## Problem details
Pick up the text below on land-use/transport modelling after its last sentence and keep writing.

## Reading text
BEGIN

For software that is ready to use, expect to wait another ten years

In 2010, it was another piece of research known as Ultisim(12) and conducted by L'Institut Paris Region, the Polytechnic University of Turin, and the Dutch bureau Significance, subsidised by the French programme for research and innovation in land transport (Predit) and by the authority who organises transport in the Paris Region (Stif), that highlighted the current limits of the LUTI models and suggested recommendations making it possible to take LUTI modelling forward favourably. One of the recommendations is to reinforce dialogue between modelling engineers and planning trade experts (demographers, economists, housing specialists, urban planners, and geographers). Multi-disciplinary exchanges would be useful on the diagnostics and prospection methodologies developed by each trade expert, on the use of the simulation models, and on their intelligibility. Ultimately, these exchanges should make it possible to give results that are both more realistic and also more useful for decision-taking. It would also be an opportunity for broadening the prospects of application outside the Paris Region and outside the conurbation of Lyon, by assessing the needs of the various local authorities and the data available to them.
Finally, we should add that this latent demand for land-use/transport modelling is interfering with a manifest and older demand for taking the interaction between transport and the environment into account, and which should not be confused with the former. A conventional traffic model is quite acceptable for meeting the needs of transport/environment modelling. Operational LUTI modelling is still very much in its infancy. We should not forget that it took thirty years before conventional traffic modelling suddenly became generally used with the arrival of the first commercially available software operating under Windows (Visem/Visum, Cube ex Trips-MinUTP, Transcad, Emme, Davis). Methods and practices still need to mature, inter-disciplinarity needs to progress, the ties between researchers and practitioners should be forged more strongly, central government financial support should not weaken, and it will doubtless still take another ten years before the first ready-to-use LUTI software comes onto the market.

END

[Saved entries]
BEGIN

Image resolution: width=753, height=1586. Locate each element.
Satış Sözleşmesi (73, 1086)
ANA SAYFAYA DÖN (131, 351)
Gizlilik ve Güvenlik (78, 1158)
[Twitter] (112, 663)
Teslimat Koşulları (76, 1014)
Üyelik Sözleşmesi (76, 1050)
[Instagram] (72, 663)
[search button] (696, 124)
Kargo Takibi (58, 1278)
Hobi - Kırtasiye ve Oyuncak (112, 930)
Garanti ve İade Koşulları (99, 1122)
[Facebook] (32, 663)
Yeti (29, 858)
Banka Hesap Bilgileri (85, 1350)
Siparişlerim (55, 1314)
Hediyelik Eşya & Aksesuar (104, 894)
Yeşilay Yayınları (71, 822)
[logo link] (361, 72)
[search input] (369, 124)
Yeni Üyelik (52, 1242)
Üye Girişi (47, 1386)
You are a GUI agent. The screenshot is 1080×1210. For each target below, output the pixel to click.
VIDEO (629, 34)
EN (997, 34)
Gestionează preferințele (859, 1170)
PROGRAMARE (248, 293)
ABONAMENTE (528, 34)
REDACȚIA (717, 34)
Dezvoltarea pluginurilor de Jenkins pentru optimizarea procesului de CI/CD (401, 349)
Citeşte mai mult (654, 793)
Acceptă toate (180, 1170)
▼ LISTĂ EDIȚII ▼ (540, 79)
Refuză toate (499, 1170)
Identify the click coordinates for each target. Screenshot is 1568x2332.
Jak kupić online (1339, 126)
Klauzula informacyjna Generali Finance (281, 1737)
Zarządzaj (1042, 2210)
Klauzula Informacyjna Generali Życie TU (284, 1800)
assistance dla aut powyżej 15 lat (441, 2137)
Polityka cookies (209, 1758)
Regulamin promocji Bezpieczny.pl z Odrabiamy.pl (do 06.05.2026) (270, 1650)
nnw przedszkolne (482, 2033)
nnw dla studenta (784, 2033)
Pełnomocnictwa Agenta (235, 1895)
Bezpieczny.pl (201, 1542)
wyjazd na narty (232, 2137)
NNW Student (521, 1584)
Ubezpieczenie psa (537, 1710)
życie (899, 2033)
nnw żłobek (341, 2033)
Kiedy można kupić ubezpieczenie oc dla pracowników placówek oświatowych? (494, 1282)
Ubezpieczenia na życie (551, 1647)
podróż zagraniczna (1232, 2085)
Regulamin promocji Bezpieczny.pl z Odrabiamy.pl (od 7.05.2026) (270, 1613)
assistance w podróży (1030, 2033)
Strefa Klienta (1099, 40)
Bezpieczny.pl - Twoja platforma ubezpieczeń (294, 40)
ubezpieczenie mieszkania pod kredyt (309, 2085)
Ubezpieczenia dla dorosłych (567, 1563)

END

## Result of the task
1. We are not starting from scratch and the literature on the subject is prolific. The first static model integrating transport and land use endogenously dates back to 1963 (Lowry’s model). Then came the work of Alonso (1964) on urban growth, of Krugman (1985) on location of businesses, of Fujita and Thisse (1989) on urban dynamics and land bidding mechanisms, and of Arnott (2001) on monocentric and polycentric cities, and then, in the early 2000s, came the new American model, of the dynamic type, UrbanSim, developed by Professor Waddell.
2. Former Regional Infrastructure Director for the Paris Region.
3. French programme for research and innovation in land transport.
4.  Four reports are on line on the IAU îdF website of L'Institut Paris Region: www.iau-idf.fr
5. French National Research Agency.
6. French Transport Economics Laboratory
7. French Institute of Science and Technology for Transport, Development, and Networks
8. French Centre for Studies on Networks, Transport, Urban Planning, and Public Constructions.
9. French Institute for Sustainable Development and International Relations.
10. French National Institute for Research in Computer Science and Automation.
11. French City, Mobility, and Transport Laboratory.
12. Website for the project: www.iau-idf.fr/ultisim; report available on the website www.iau-idf.fr.